53   bmwman91   2012 Feb 9, 2:44am  

Goran_K says

It's hard to explain, and based on our values and logic, it doesn't make sense. But to them it makes perfect sense.

Yup. It is a different culture, and a different mentality. Status is huge, and while to some extent this is true here, it is the law there: status is purchased, and no money = no respect. It isn't right or wrong, just different. And when lots of folks with that cultural mentality move in here, it can be really irritating since it is somewhat contrary to our culture and makes things like buying houses more difficult.

54   B.A.C.A.H.   2012 Feb 9, 4:08am  

bmwman91 says

Yup. It is a different culture, and a different mentality. Status is huge,

There's a whole lotta regular folks from those places for whom status is not The Religion. But they're not the ones immigrating to Cupertino. So 'Tino has become a "self-selected" population of a certain sub-Culture.

55   EBGuy   2012 Feb 9, 4:41am  

With state budgetary woes, my crystal ball says there may be more parcel taxes coming in Fortress areas.

56   thomas.wong1986   2012 Feb 9, 5:05am  

B.A.C.A.H. says

There's a whole lotta regular folks from those places for whom status is not The Religion. But they're not the ones immigrating to Cupertino. So 'Tino has become a "self-selected" population of a certain sub-Culture.

Agreed... may not have ventured to other parts of the BA area... stuck in the enclave of Cupertino/Palo Alto till end of days.

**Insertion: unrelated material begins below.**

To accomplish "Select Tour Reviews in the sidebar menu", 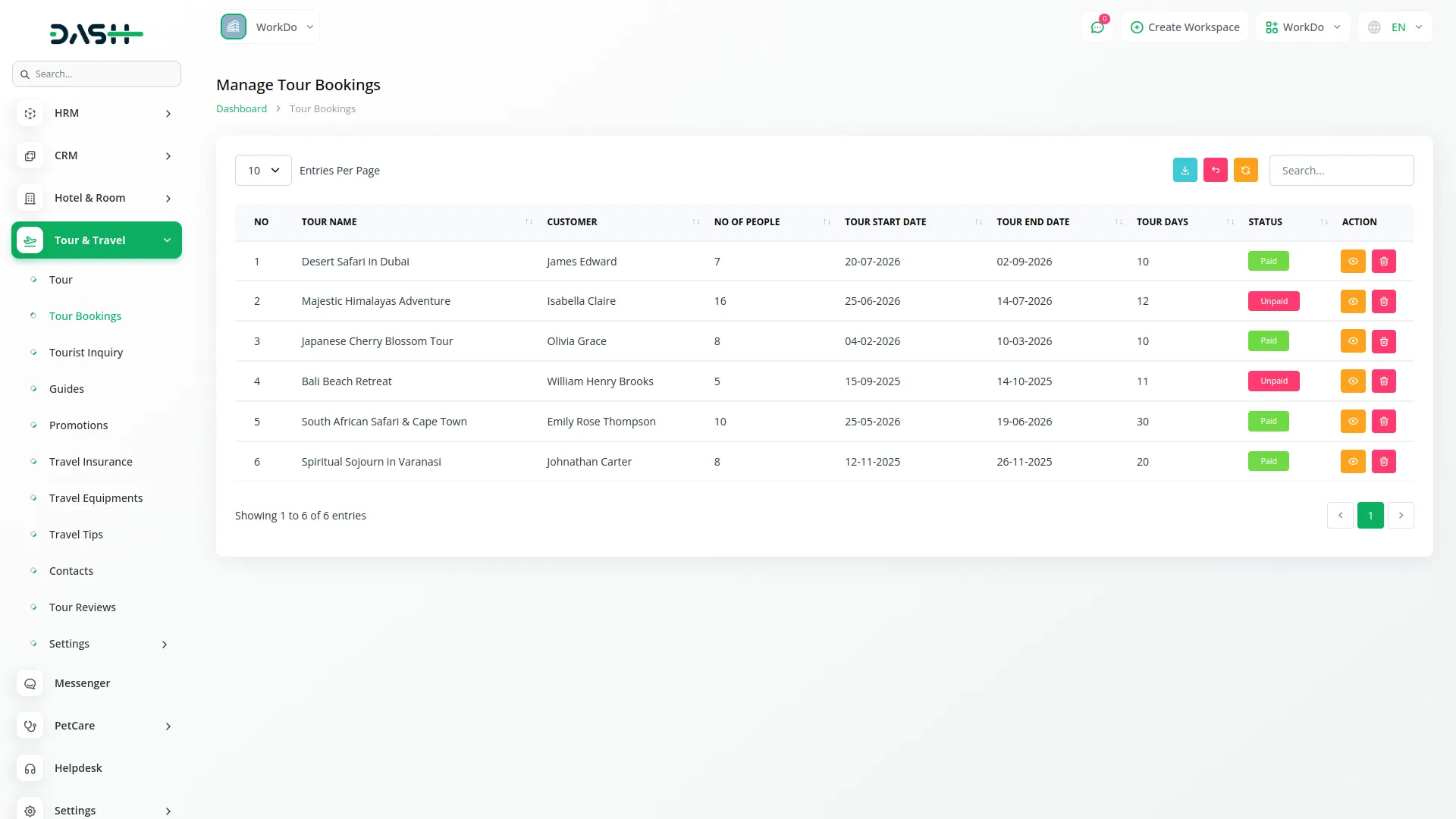I will click(x=83, y=607).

57   thomas.wong1986   2012 Feb 9, 5:08am  

Goran_K says

So I asked one of the guys one night, his name is Feng, "Feng, why did you end up getting a Porsche? Why not a BMW or a Lexus?"
His reply, "BMW and Lexus is so common. You know how much Porsche costs in Singapore? My same car cost double the amount in Singapore because of import duty. It's cheap here man, it's a steal."

LOL! maybe its for the mother in law... you just wait until he has to get a break job on the 7xxi... its not cheap.